Set problem>
Render the items from the line containing "The height and width of the screenshot is (1049, 1865)." through the line containing "This screenshot has height=459, width=816.", both included, as a Markdown table with columns Row and Line, one nonblank line per row. Omit blank lines.

Information given>
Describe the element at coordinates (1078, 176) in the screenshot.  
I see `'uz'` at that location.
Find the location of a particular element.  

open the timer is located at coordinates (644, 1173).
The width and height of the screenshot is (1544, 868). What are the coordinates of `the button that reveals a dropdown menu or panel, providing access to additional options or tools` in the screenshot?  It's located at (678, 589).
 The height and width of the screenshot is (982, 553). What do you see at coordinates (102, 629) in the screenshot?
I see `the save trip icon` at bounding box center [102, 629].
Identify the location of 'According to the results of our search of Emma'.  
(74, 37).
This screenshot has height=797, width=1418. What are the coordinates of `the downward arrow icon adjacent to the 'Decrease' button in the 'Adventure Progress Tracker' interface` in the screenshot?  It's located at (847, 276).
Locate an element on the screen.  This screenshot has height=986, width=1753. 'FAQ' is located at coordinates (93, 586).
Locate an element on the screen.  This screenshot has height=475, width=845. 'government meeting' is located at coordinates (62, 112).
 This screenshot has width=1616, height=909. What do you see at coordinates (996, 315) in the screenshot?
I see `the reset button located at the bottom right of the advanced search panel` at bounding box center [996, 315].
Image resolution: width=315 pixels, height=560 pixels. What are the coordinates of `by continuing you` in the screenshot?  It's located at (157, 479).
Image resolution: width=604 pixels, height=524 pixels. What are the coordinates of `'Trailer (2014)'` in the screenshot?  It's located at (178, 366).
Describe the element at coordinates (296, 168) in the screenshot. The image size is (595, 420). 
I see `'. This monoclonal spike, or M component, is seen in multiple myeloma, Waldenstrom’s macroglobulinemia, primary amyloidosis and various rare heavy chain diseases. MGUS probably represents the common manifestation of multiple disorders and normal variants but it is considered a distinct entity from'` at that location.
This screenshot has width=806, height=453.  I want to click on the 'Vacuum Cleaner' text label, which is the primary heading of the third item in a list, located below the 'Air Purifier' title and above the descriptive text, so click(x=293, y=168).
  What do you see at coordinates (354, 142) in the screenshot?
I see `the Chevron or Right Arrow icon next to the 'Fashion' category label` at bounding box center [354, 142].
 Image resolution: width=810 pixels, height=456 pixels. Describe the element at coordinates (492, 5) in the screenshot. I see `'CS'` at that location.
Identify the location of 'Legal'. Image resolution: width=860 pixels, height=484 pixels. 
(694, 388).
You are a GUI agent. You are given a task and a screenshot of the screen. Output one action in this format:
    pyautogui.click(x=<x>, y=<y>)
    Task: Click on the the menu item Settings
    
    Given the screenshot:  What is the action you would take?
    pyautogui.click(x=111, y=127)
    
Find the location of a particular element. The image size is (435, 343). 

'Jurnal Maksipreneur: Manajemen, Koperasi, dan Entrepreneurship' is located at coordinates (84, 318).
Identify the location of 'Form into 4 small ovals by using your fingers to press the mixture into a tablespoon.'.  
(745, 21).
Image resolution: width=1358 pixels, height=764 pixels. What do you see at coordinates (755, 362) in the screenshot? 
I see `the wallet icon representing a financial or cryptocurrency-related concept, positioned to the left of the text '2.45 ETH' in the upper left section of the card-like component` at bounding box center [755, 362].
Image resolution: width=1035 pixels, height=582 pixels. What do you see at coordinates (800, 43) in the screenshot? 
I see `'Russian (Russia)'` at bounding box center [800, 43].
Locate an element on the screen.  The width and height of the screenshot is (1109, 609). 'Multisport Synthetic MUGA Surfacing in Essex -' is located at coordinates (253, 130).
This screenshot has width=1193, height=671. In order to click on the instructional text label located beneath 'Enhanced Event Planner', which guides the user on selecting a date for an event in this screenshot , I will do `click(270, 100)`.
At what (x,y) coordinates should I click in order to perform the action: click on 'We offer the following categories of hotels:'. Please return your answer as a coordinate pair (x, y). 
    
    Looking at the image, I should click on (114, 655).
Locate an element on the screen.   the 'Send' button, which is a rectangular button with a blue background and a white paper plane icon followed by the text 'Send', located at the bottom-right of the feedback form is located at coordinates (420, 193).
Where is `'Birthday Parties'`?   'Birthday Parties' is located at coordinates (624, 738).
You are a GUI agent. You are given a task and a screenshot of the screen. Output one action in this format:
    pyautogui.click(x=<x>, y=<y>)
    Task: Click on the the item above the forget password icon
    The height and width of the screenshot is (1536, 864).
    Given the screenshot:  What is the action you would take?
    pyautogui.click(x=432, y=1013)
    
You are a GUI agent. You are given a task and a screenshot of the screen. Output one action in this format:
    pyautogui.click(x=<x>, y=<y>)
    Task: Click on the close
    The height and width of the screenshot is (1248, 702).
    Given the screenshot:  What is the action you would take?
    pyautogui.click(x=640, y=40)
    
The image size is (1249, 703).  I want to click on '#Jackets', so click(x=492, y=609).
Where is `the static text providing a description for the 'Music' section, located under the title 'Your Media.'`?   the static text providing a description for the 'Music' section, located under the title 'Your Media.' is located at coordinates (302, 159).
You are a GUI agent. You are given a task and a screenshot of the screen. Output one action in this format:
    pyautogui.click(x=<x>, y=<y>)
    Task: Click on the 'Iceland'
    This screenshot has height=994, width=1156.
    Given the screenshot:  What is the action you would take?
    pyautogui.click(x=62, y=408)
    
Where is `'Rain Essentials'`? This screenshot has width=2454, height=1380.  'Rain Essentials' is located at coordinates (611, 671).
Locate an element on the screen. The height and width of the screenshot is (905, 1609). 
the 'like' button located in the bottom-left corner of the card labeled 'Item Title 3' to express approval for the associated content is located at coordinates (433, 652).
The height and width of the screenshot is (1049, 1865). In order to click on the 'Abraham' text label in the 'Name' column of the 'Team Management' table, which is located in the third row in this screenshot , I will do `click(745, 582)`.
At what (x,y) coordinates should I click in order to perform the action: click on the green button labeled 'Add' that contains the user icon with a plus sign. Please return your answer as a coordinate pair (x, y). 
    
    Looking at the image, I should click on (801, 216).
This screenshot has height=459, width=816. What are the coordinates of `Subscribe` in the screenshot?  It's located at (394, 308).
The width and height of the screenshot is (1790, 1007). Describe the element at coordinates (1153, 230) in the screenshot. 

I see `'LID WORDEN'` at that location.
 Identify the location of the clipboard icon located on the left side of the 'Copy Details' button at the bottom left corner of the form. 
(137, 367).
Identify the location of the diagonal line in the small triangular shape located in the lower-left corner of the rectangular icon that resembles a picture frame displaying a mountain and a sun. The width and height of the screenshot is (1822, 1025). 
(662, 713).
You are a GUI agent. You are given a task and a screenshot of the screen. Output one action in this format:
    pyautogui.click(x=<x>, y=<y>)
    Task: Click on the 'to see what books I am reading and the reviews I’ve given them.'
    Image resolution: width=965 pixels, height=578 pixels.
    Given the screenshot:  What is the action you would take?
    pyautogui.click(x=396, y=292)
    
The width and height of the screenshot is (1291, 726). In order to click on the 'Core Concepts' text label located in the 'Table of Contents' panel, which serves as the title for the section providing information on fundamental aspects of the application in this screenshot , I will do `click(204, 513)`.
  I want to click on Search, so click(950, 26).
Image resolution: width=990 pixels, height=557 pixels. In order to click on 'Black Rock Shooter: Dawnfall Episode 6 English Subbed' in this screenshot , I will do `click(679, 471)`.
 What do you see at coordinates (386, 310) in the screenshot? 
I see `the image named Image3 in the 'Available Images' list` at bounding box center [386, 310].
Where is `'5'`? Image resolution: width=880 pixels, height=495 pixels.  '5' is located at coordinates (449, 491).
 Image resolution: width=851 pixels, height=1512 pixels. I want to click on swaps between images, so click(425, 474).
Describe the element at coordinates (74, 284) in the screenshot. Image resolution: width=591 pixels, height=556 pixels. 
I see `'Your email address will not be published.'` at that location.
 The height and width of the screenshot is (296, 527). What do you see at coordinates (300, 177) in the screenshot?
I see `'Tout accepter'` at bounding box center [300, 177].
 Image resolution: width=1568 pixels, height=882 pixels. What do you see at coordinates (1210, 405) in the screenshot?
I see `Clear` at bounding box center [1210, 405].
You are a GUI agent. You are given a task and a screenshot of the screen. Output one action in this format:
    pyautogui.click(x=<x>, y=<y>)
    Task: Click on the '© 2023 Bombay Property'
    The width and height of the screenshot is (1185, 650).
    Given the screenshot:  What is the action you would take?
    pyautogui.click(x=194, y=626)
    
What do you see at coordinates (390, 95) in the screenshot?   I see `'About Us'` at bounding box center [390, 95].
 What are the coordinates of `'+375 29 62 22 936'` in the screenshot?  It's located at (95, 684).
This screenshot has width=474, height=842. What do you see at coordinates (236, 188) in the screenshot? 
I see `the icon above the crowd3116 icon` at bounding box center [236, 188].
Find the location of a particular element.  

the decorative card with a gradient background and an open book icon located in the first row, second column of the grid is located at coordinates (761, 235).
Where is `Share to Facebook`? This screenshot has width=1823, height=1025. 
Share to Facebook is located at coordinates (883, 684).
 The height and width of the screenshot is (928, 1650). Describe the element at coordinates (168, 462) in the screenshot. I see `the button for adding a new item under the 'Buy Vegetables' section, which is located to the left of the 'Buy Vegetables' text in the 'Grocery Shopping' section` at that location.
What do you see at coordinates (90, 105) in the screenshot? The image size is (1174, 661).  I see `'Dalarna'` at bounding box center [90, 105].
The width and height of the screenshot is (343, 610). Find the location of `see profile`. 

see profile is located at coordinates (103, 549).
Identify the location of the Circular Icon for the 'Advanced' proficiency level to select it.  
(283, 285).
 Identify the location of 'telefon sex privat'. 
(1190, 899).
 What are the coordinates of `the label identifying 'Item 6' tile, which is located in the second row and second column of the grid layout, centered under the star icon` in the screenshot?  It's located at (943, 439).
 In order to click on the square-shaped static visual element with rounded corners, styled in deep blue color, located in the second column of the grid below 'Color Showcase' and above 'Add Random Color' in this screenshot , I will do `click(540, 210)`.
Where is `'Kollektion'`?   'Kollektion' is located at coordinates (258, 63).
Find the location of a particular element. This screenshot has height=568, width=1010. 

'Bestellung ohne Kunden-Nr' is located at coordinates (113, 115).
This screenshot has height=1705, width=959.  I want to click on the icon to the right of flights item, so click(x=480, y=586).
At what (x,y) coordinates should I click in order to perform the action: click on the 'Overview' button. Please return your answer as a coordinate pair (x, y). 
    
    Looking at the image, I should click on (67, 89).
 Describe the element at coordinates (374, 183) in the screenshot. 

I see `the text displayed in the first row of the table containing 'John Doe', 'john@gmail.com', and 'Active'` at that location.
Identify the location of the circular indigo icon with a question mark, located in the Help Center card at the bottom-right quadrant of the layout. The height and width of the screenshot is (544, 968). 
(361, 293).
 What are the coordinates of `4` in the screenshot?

Task output>
| Row | Line |
|---|---|
| 1 | The height and width of the screenshot is (1049, 1865). In order to click on the 'Abraham' text label in the 'Name' column of the 'Team Management' table, which is located in the third row in this screenshot , I will do `click(745, 582)`. |
| 2 | At what (x,y) coordinates should I click in order to perform the action: click on the green button labeled 'Add' that contains the user icon with a plus sign. Please return your answer as a coordinate pair (x, y).  |
| 3 |     Looking at the image, I should click on (801, 216). |
| 4 | This screenshot has height=459, width=816. What are the coordinates of `Subscribe` in the screenshot?  It's located at (394, 308). |